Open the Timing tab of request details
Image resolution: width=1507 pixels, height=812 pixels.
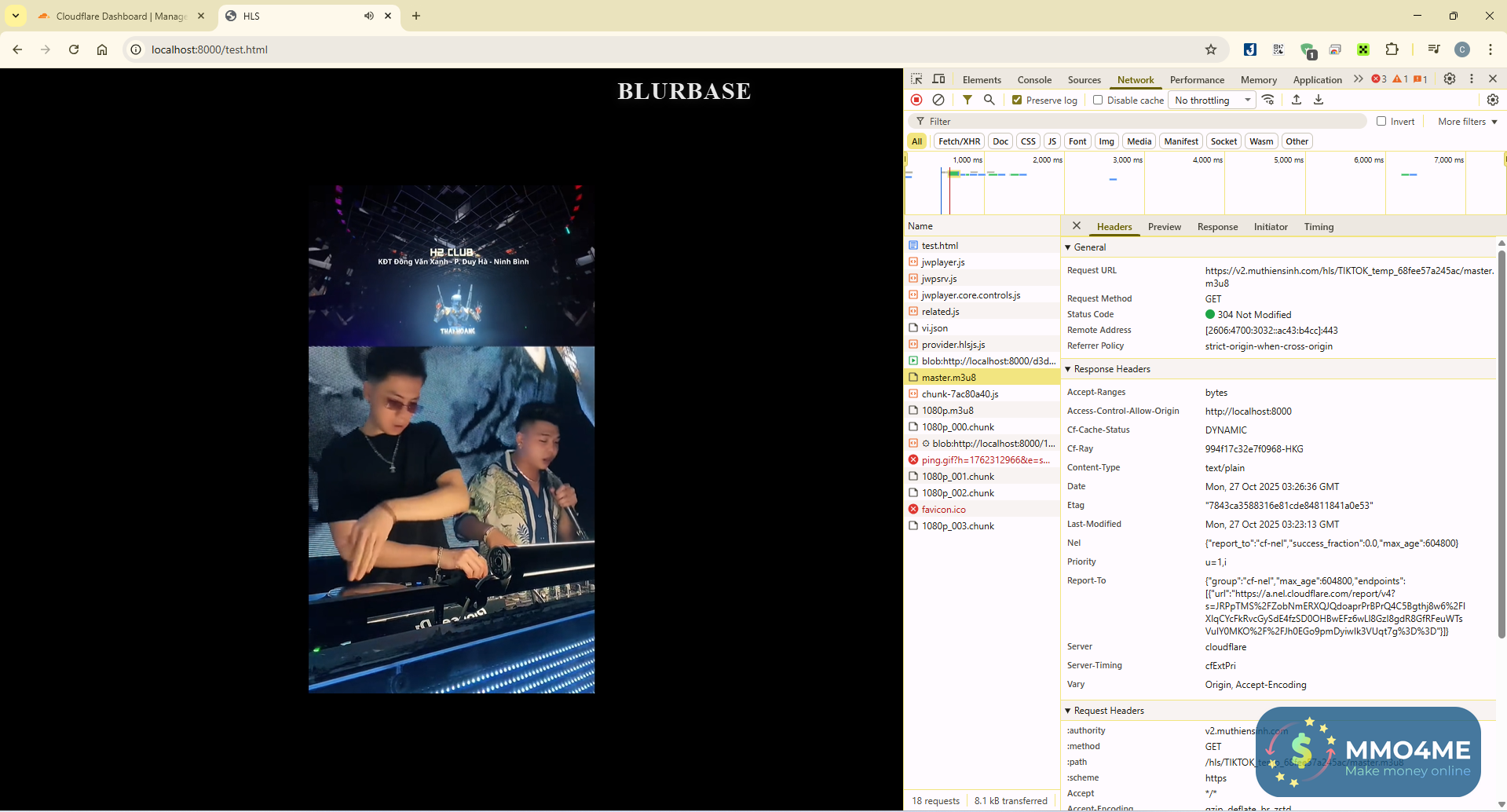[x=1319, y=227]
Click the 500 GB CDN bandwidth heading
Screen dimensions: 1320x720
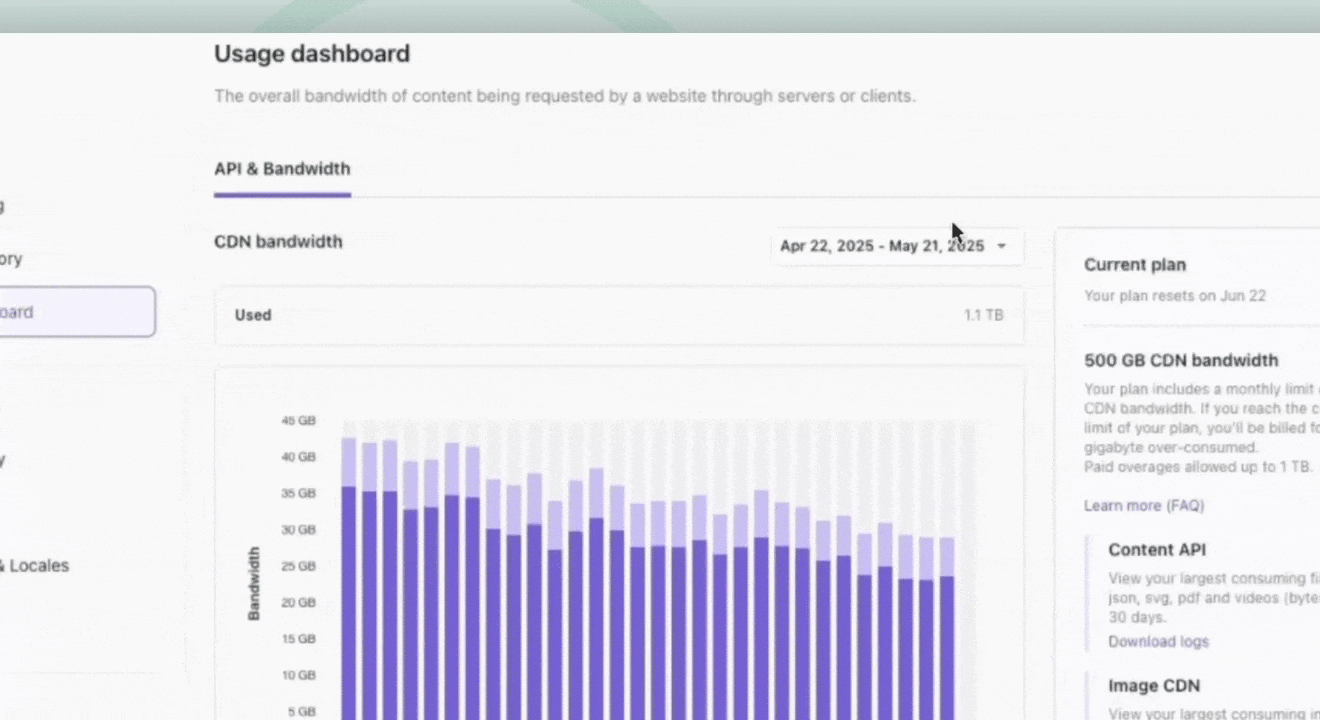(1181, 361)
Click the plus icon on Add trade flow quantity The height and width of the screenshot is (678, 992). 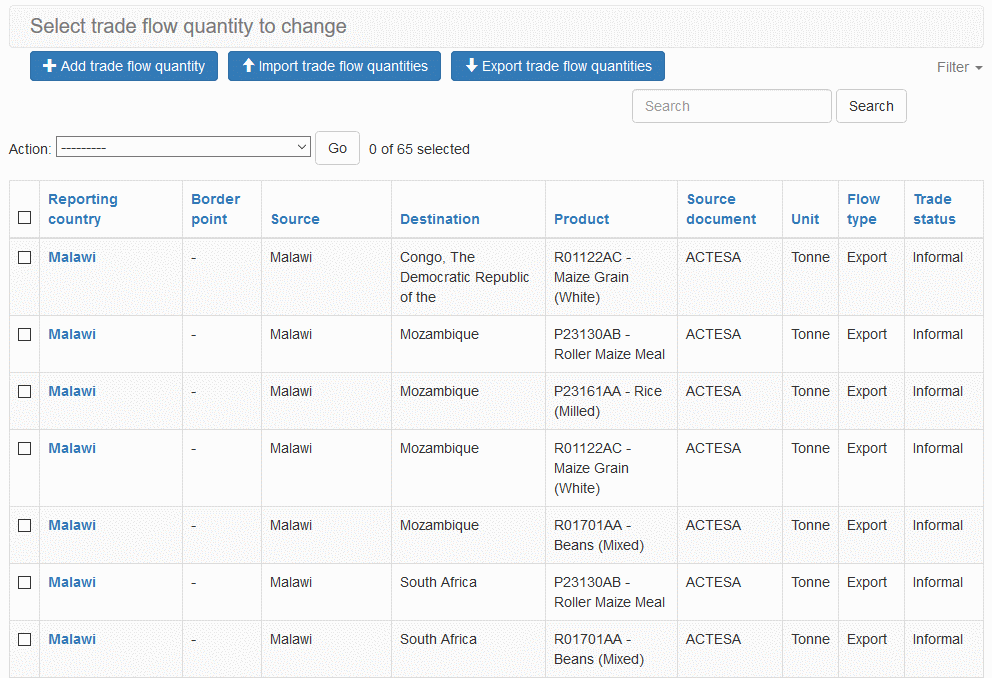(49, 66)
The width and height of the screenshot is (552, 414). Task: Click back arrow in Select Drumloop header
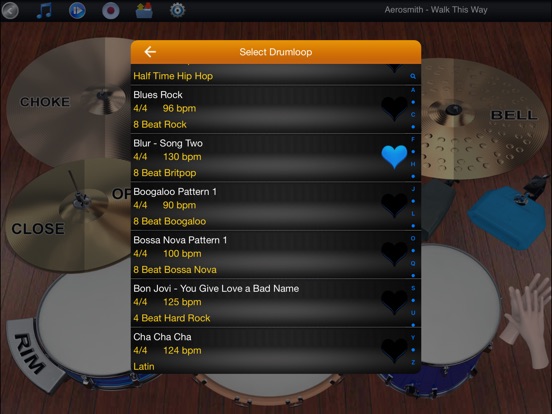[x=150, y=52]
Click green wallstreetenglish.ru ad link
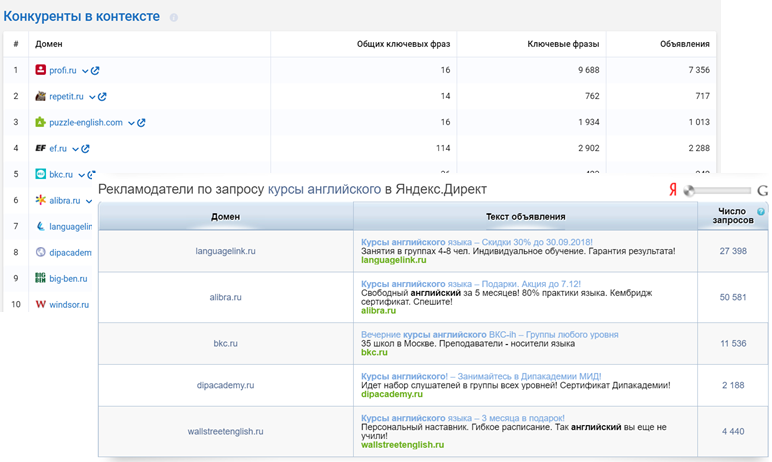 [402, 444]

........

Starting at the line that contains "The width and" and continuing through the end of the material, write out every line again, including the requests, and shift each answer coordinate by adding 117 to every number. Leave the pictures out of your answer.

The width and height of the screenshot is (552, 414). Task: Click back arrow in Select Drumloop header
[x=267, y=169]
Click green wallstreetenglish.ru ad link
 [519, 561]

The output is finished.